Image

Eivado de vícios de inconstitucionalidade e ilegalidade

12/04/2019 00:02:21  

A sessão iniciou com o pedido da deputada Renata Souza (PSOL) para a retirada do Projeto de Lei 190/19 de pauta, para retorno à Secretaria Geral da Mesa Diretora. Ela justificou que o assunto é pertinente à Comissão de Defesa de Direitos Humanos e Cidadania.  “O Projeto não foi distribuído para essa Comissão, para a emissão de parecer”, cobrou.

O presidente da Alerj, deputado André Ceciliano (PT), indeferiu o pedido porque o projeto foi pautado em regime de urgência. Pela Comissão de Constituição e Justiça, o deputado Márcio Pacheco emitiu parecer pela constitucionalidade, com emendas. Foram 51 emendas apresentadas pelos deputados.
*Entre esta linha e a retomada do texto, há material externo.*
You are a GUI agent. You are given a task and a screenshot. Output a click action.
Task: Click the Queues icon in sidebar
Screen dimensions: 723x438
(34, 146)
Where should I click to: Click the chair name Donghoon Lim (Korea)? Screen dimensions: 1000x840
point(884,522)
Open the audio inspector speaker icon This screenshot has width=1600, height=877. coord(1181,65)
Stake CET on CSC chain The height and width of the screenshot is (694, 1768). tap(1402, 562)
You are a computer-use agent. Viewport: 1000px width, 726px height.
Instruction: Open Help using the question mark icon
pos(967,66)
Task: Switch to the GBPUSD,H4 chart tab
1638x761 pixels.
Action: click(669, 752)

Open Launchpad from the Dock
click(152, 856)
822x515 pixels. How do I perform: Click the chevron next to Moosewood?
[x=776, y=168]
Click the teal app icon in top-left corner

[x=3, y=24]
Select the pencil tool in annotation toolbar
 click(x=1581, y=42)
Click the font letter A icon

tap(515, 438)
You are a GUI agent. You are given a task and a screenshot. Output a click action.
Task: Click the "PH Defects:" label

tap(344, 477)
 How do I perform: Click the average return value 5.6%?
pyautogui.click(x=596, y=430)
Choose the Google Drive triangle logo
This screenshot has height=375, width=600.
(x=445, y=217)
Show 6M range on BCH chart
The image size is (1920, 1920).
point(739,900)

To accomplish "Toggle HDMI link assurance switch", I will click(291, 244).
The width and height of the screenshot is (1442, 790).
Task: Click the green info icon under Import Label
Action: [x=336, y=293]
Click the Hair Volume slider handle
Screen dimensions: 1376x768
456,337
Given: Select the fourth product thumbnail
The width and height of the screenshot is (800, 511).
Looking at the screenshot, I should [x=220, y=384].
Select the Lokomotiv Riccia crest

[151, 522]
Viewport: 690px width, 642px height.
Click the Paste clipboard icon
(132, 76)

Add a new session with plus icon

Com voto em separado, o deputado Luiz Paulo Correa da Rocha (PSDB), afirmou que o projeto está eivado de vícios de inconstitucionalidade e ilegalidade. “Segurança Pública não é um mero direito do cidadão, ou ainda uma mera faculdade do Estado. Na realidade é uma prerrogativa constitucional indispensável, na qual o Estado é o garantidor, visando preservar a ordem pública e a incolumidade das pessoas. (...) O direito à Segurança é prerrogativa constitucional indisponível a qual deve ser implementada por meio de políticas públicas”, afirmou Luiz Paulo.

 

Esse projeto 190/2019 não poderia nem tramitar

 

“Esse projeto 190/2019 não poderia nem tramitar, porque existe nessa Casa a Emenda Constitucional n°. 4, de 2019, de autoria da bancada do PSOL, que tem posições totalmente opostas a essa. O projeto do deputado Rosenverg Reis deu entrada em 12 de março de 2019. A Emenda Constitucional é de 14 de fevereiro de 2019. Assim posto, peço aos membros da CCJ, o voto pela inconstitucionalidade”, defendeu Luiz Paulo.